▸ Requirement
Could you repeat, word for word, the line with "Task: Click the home icon in the sidebar" and every line after it in the records below, leaving out any pictures?

Source data
----

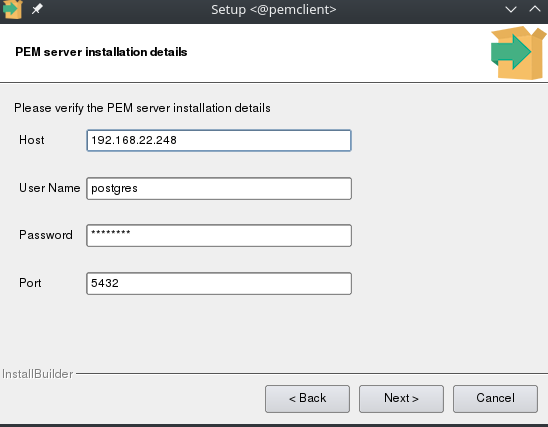Go to previous step with Back button

307,399

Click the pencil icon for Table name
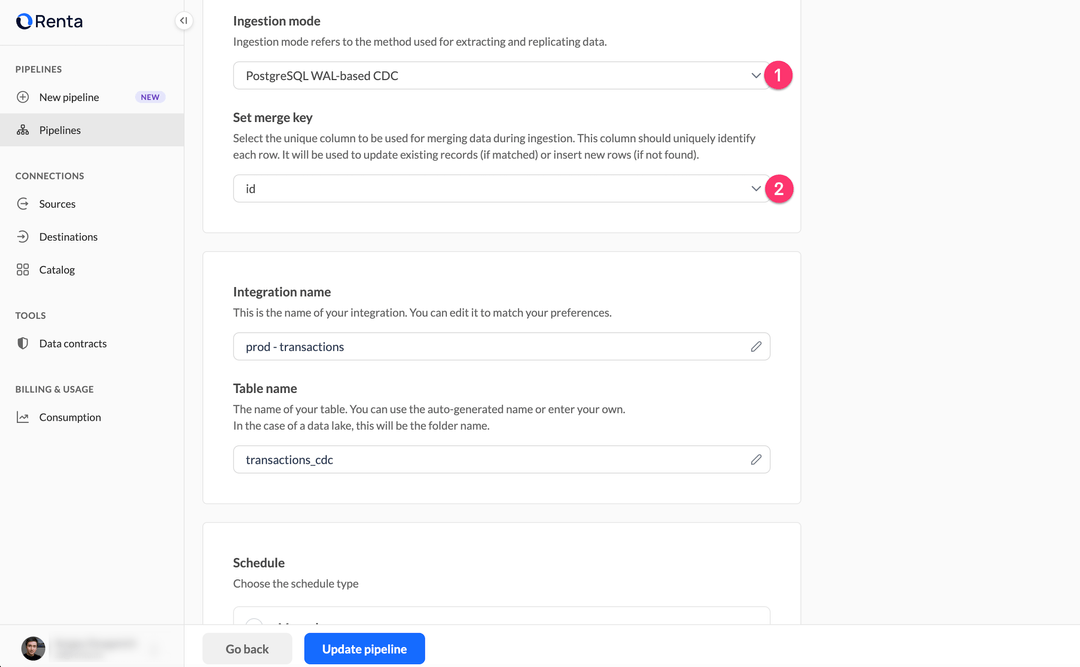[x=756, y=460]
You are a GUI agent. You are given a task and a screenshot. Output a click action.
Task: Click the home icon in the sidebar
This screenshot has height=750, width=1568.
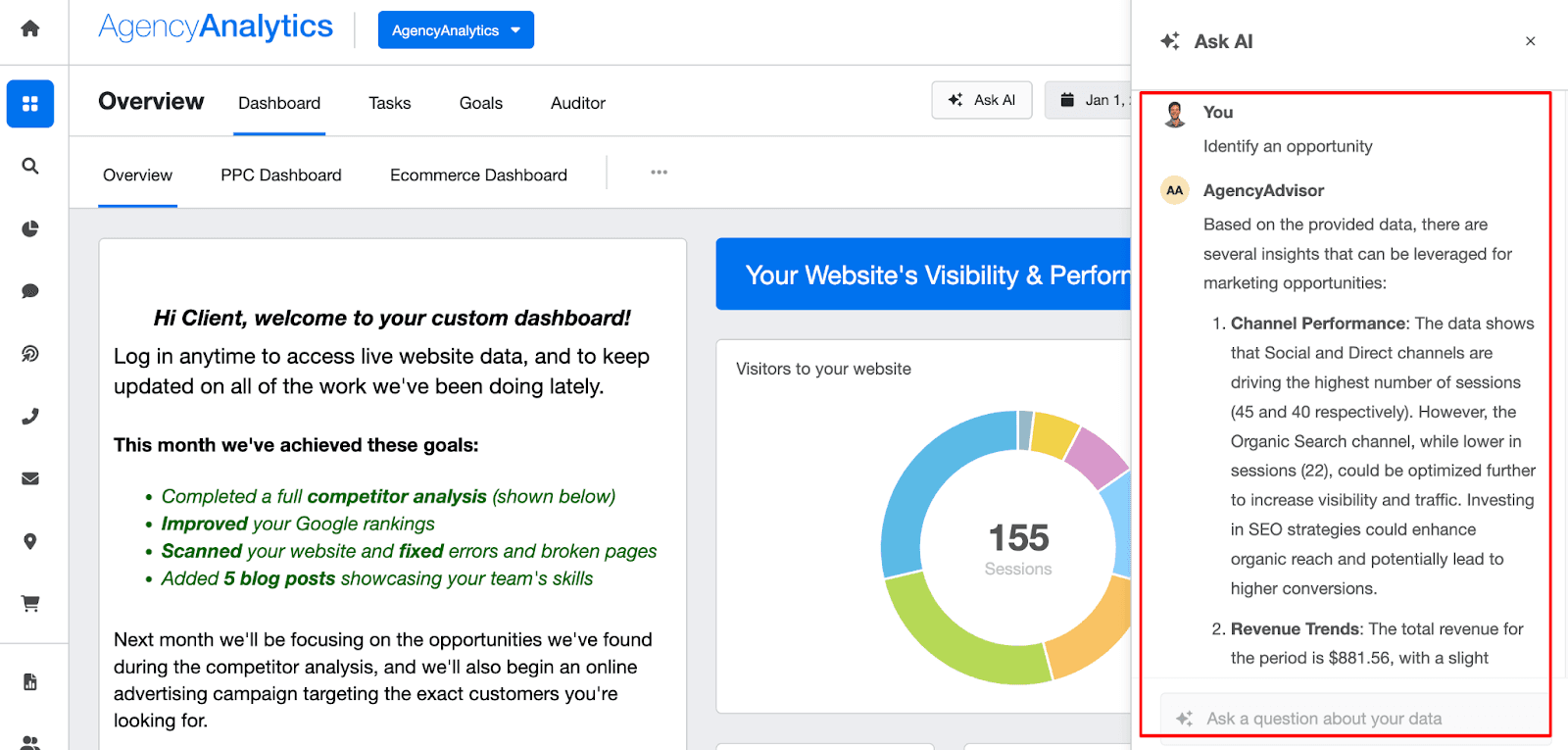30,28
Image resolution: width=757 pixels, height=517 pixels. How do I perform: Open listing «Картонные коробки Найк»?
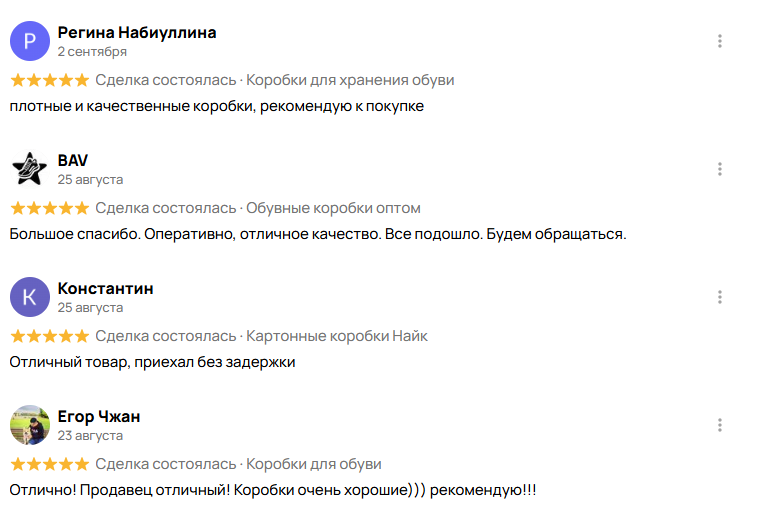pos(337,336)
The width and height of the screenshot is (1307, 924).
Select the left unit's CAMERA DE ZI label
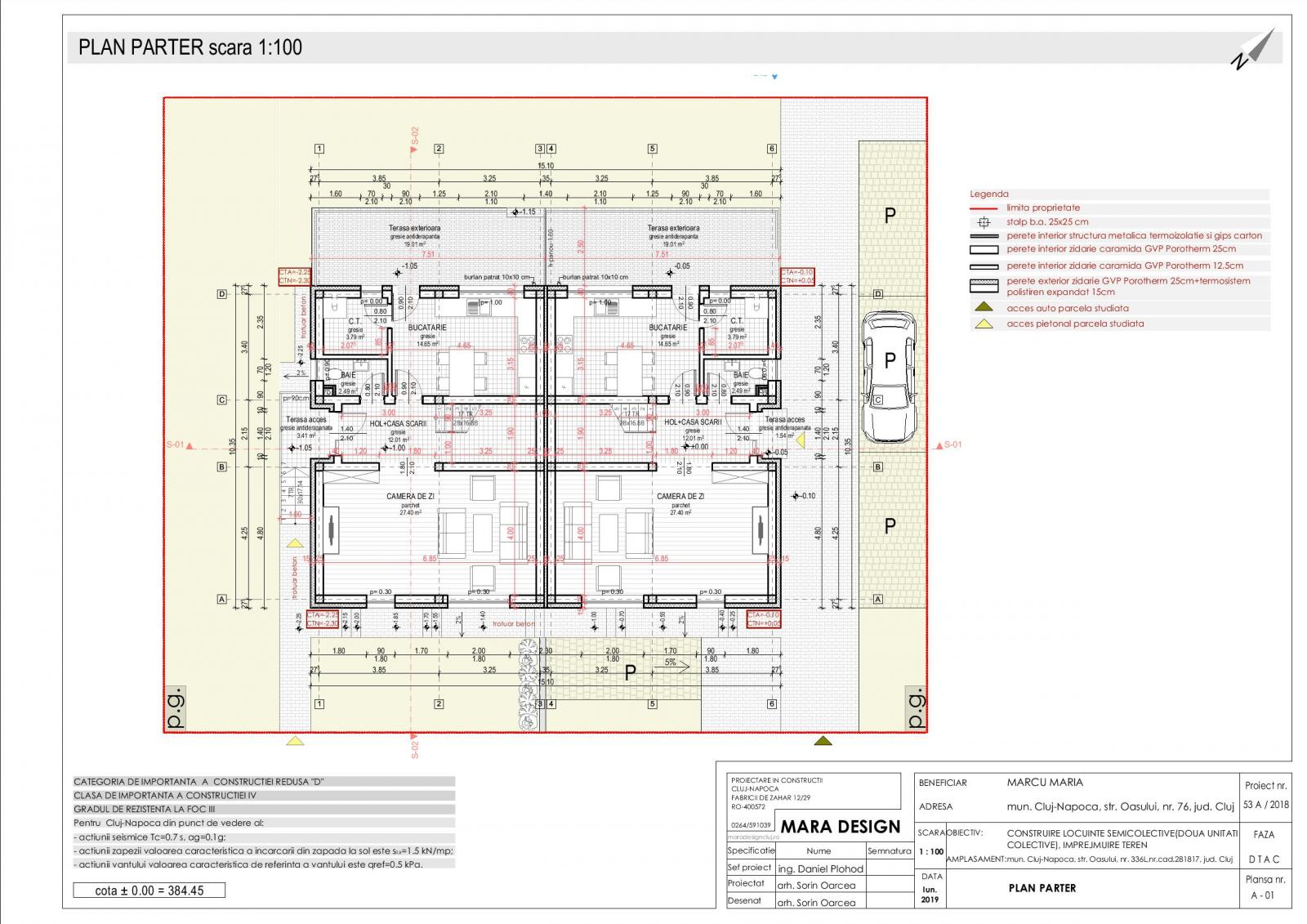[x=410, y=497]
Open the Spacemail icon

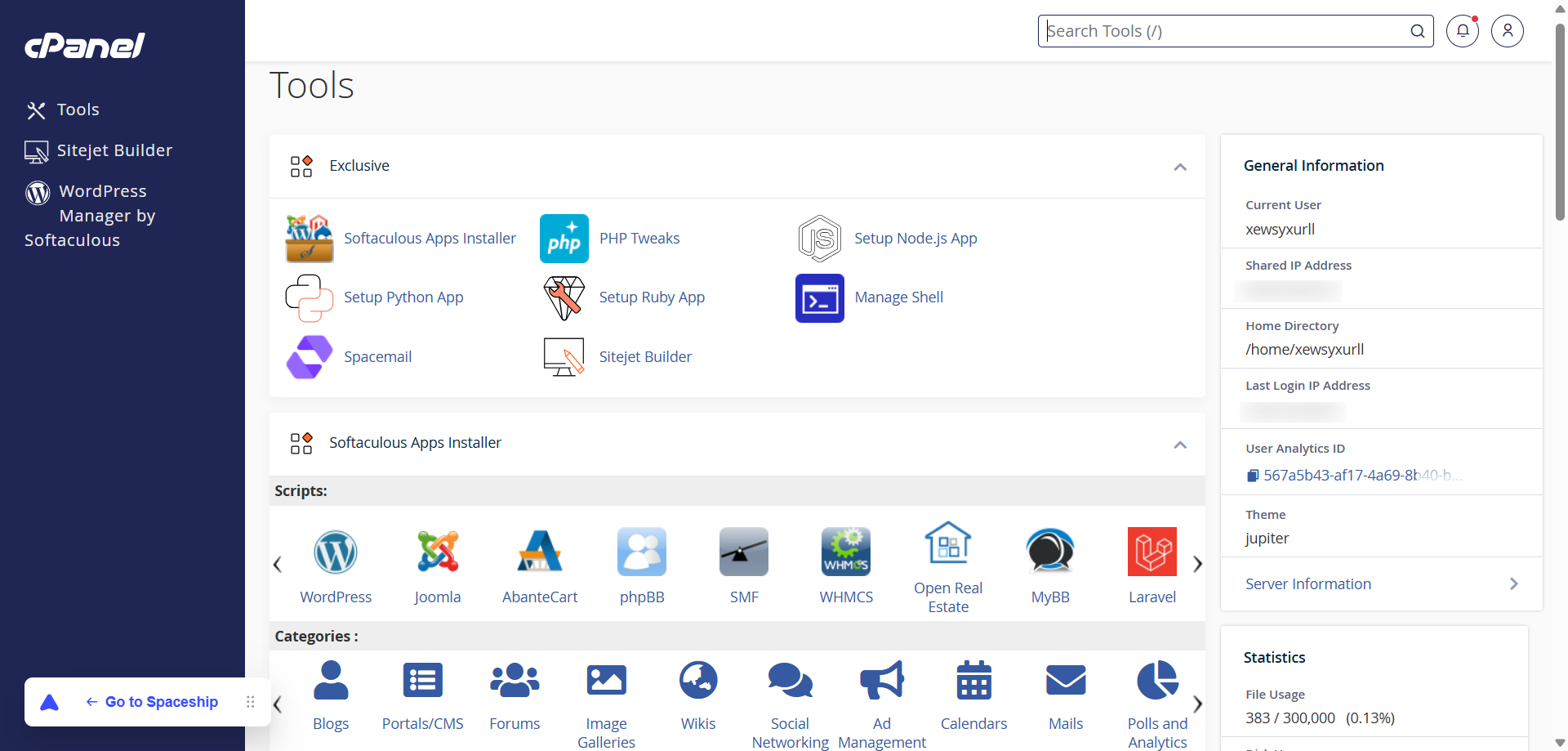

----

▸ Answer area
Task: Click the home icon in the sidebar
This screenshot has height=750, width=1568.
30,28
Image resolution: width=757 pixels, height=517 pixels. How do I perform: Open listing «Картонные коробки Найк»?
pos(337,336)
The width and height of the screenshot is (1307, 924).
Select the left unit's CAMERA DE ZI label
[x=410, y=497]
Open the Spacemail icon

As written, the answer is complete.